Now that Nios II 5.0 is officially released, here are details of the improvements to the CPU. 

BTW, Nios II just jumped from version 1.1 to version 5.0. The change was made to sync up 

with the Quartus II version numbers. This makes it clearer that Nios II should be used with the 

matching Quartus II version. 

 

Here's a summary of improvements: 

- New data cache 

- Tightly coupled memories 

- New FLUSHDA instruction 

 

new data cache 

 

The new data cache is available for the Nios II/f. It offers the following advantages over the previous data cache: 

- Support for 16-byte or 32-byte lines. This provides higher performance for many designs especially those 

that use DRAM. 

- Can use M-RAMs 

- Faster non-cacheable accesses to memory. 

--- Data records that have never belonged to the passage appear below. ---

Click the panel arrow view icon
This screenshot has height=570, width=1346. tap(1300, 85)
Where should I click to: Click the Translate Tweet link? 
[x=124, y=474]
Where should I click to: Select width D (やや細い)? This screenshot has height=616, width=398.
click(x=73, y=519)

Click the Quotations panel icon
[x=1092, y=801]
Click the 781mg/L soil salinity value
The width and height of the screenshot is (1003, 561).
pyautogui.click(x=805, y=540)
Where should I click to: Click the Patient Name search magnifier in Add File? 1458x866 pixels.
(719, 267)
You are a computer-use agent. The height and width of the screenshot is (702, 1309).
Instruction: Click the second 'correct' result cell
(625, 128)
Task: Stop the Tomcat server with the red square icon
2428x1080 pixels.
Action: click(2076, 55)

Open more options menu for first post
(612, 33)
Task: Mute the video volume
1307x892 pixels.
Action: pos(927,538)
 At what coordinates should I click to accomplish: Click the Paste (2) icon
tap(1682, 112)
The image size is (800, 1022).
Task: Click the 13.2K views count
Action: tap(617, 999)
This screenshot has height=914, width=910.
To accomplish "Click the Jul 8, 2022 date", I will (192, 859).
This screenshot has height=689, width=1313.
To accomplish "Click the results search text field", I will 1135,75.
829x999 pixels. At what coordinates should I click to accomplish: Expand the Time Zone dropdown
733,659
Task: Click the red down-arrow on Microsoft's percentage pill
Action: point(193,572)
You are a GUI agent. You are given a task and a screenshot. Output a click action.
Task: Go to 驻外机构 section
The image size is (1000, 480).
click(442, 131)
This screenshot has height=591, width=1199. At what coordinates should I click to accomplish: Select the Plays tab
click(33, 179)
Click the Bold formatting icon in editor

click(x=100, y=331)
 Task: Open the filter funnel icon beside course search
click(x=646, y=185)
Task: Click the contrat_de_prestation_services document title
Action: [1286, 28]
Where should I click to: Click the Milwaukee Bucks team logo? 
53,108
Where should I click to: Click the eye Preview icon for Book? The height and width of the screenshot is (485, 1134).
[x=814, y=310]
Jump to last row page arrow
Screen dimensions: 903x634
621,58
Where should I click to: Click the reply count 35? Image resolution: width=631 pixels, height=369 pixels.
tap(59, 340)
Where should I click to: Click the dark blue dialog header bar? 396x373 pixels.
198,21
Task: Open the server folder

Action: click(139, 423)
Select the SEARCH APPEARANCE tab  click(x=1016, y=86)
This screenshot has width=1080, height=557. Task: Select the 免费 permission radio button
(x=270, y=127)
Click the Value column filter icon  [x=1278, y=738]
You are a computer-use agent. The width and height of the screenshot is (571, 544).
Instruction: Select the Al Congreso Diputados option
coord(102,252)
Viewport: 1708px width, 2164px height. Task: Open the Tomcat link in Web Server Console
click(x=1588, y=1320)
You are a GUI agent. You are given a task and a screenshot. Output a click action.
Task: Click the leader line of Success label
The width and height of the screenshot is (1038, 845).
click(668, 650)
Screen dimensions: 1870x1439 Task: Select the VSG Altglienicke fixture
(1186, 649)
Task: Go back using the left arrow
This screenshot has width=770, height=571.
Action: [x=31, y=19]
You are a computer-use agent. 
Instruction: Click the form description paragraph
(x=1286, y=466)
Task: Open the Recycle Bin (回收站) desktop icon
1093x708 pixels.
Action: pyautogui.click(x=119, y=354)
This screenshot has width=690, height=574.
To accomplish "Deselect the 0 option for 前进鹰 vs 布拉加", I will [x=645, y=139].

- A one-line victim buffer that reduces stalling when a line miss to a dirty line occurs. 

 

The new data cache is selected by specifying a line size of 16 or 32 bytes in the Nios II wizard. 

The old data cache is still available by selecting a line size of 4 bytes. 

Any example designs in the Nios II kit that contain DRAM use the new data cache. 

 

The data cache in the Nios II/f is now optional. Previosly, if you didn't want a data cache, you had 

to use the Nios II/s with a 5-stage pipeline. Now you can use the Nios II/f with its advanced 6-stage pipeline 

which offers better performance. It takes fewer cycles to execute some classes of instructions and can run 

at a higher frequency. 

 

In this forum, there were complaints about the number of cycles of overhead for the Nios II/f to directly access 

Avalon slaves (bypassing the data cache). With the old data cache (4-byte line), the overhead is 3 cycles for 

non-cacheable loads and 2 cycles for non-cacheable stores. 

With the new data cache (16/32-byte line), the overhead is reduced to 2 cycles for non-cacheable loads and 1 cycle 

for non-cacheable stores. This matches the overhead of the Nios II/s core or the Nios II/f core without a data cache. 

 

The new data cache is a writeback cache that is direct-mapped (just like the old data cache). 

 

tightly coupled memories 

 

Tightly coupled memories are an exciting new feature which allow high-bandwidth, low-latency access to on-chip memories. 

The Nios II accesses tightly coupled memories without any cycle overhead. 

It can perform one load/store to a tightly coupled data memory and one instruction fetch to a tightly coupled instruction memory 

every cycle. There are never pipeline stalls when accessing a tightly coupled memory. 

 

Previously, on-chip memories had to be connected to the Nios II using the normal Avalon instruction master 

and data masters. Access to memories connected to these masters incurs a penalty of one or more cycles 

due to the overhead of Avalon. 

Now with support for tightly coupled memories, the Nios II uses new tightly coupled masters which 

connect directly to the on-chip memories and have no overhead. 

 

The Nios II/f supports both tightly coupled instruction and tightly coupled data memories. 

The Nios II/s support only tightly coupled instruction memories. 

 

There is support for up to 4 tightly coupled instruction memories and 4 tightly coupled data memories. 

The Nios II creates a new master port for each tightly coupled memory. 

The number and types of tightly coupled masters are specified by the user in the Nios II wizard in SOPC Builder. 

 

Tightly coupled memories must be 32 bits wide and have a read latency of one cycle, 

a write latency of zero cycles, and no wait states. Currently only on-chip memory components are 

supported as tightly coupled memories. DRAM is not supported as a tightly coupled memory 

because it has variable latency. 

 

If there is at least one tightly coupled instruction memory, the instruction cache can be removed. 

This is potentially a good choice for systems with small code sizes that fit in an on-chip memory. 

 

Since all on-chip memories are dual-port capable, one port can be used to connect to a tightly coupled 

master on a Nios II and the other port can be connected to other Avalon masters such 

as another Nios II or a DMA controller. This provides a powerful method to stream data in and out of 

the Nios II. The other master transfers data in/out of the tightly coupled memory and then Nios II 

can access this data without any stalling. 

 

Code for interrupt handlers and the associated stack can be placed in tightly coupled memories 

to reduce interrupt latency. 

 

new flushda instruction 

 

The existing FLUSHD and new FLUSHDA instructions both flush data cache lines. 

However, the new FLUSHDA instruction does a full address comparison and only flushes 

the line if the complete address matches. The FLUSHD instruction ignores the tag portion 

of the address so always flushes a line. 

Note that this is only the behavior for the new data cache. 

The old data cache treats FLUSHDA instructions like FLUSHD instructions. 

 

The FLUSHDA instruction improves the performance of multi-master or multi-CPU systems when a buffer needs 

to be flushed from the cache to maintain coherency.